Source passage:
=-=-=

For someone who’s moving across the country and getting married in the next few weeks, I’m surprisingly calm.  The opposite of having cold feet, Heather and I are inching towards our departure from Colorado with equal parts celebration and anticipation.  Of course, leaving will be hard, but our two years in Arvada has only shown us that our ambition cannot be contained in our cozy cottage on Cody Street.

The friends we’ve made here caught us at a pivotal developmental phase of our relationship, and because of that they mean that much more to us.  From the dinner parties to dancing like idiots at Red Rocks, Heather and I have never quite had the community that we’ve fallen into here.  I’ve never felt more like myself than when Heather’s sampling sauce from her wooden spoon and I’m welcoming friends in through the front door.  To know that our Colorado friends have helped us realize that – these core parts of who we are – is to understand an achievement of friendship that we will never feel worthy for.

=-=-=

Task list:
[A] In the post about leaving Colorado, how long have the writer and Heather lived in Arvada?
[B] Reproduce the stretch of the Colorado farewell post from "For someone who’s" through "on Cody Street." word for word.
[C] Write the next part of the post about leaving Colorado, picking up after its last sentence.
The lines after this post have no connection to it.

=-=-=

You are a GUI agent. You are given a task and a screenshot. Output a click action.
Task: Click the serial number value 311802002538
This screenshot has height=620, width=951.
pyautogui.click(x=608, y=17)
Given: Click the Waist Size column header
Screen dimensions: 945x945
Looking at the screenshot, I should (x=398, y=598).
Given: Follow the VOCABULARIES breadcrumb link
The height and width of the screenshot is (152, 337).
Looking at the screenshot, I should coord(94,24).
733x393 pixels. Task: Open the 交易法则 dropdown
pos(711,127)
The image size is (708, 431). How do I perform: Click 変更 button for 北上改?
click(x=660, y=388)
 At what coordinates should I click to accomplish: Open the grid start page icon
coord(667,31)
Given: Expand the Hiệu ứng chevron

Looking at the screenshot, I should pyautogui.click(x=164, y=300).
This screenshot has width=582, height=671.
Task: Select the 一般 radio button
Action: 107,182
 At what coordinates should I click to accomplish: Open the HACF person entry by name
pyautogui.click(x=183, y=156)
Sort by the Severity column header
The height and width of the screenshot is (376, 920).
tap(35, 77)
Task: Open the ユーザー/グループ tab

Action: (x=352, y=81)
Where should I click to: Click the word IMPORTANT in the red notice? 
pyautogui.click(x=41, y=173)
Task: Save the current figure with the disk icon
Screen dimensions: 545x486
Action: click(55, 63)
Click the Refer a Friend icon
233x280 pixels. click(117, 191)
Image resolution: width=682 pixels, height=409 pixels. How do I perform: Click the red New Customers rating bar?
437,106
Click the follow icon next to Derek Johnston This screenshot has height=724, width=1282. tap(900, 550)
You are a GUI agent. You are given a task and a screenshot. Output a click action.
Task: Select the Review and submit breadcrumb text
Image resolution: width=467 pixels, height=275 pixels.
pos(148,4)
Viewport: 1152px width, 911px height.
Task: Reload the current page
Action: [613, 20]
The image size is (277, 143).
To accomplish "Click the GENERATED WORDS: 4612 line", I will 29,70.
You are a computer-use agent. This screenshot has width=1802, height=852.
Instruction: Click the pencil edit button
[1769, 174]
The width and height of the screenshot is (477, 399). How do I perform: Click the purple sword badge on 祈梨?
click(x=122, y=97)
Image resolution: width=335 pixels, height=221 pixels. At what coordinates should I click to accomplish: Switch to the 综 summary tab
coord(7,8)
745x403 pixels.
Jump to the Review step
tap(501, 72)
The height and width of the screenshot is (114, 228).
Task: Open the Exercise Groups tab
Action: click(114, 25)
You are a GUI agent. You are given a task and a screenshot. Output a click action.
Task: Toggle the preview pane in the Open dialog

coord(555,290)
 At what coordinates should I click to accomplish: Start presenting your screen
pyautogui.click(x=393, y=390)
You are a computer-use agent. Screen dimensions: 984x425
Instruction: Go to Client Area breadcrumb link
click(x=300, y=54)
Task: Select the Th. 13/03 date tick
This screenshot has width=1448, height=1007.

=-=-=

Expected responses:
[A] Two years.

[B]
For someone who’s moving across the country and getting married in the next few weeks, I’m surprisingly calm.  The opposite of having cold feet, Heather and I are inching towards our departure from Colorado with equal parts celebration and anticipation.  Of course, leaving will be hard, but our two years in Arvada has only shown us that our ambition cannot be contained in our cozy cottage on Cody Street.

[C]
It would be scarier to leave if we didn’t have such a solid plan in place.  When we land in New York on October 1st, 2018, we are emptying Joey (our car) into our interim home in East Northport, NY, on Long Island, and scooting over to Ramsey, NJ, to prepare Honeymoon Acres for our wedding.  It will be a week of tedious logistics where we will transform inevitable accidents and miscues into laughter and memories.  After that, we get married, cry, and party.  It’s that easy.

From there, we will take our wedding brand, Apollo Fields, into its next iteration: a wedding venue.  We dream of a lush green piece of land with a barn and a farmhouse with a long, wrap-around porch, complete with a swinging bench that creaks as you reminisce in those long moments before dinner is ready.  We see hard work and love coexisting in a space where relationships are honored as partnerships, and where friendship is built into the bones.  The best part about this dream is that we cannot only see it, but that it is fully within our grasp.

I’m not going to pretend to say that I won’t cry when we leave (mainly because I already have), but I will say that the hit won’t be as hard because we have so much to look forward to.  When we left New York for Colorado two years ago, we packed everything we cared about into Sacajawea  (our now deceased Subaru), and now as we return we will be doing the same with Joey.  With Riddle, Rumor, (and Limbo living the luxury life in a commercial trailer) in tow, Heather and I are turning the music up and making our way back home.  Who knows when it will hit us, as the tears began to pour as we drove over the George Washington Bridge last time, but I know that I’m ready for them.  This one’s for you Colorado.

 

Your Immeasurably Grateful Friends,

Terrence & Heather

(The Apollo Fields Family ) 

Cookbook Sale!

We’re also having a dope sale on our books to lighten our moving load! Click HERE.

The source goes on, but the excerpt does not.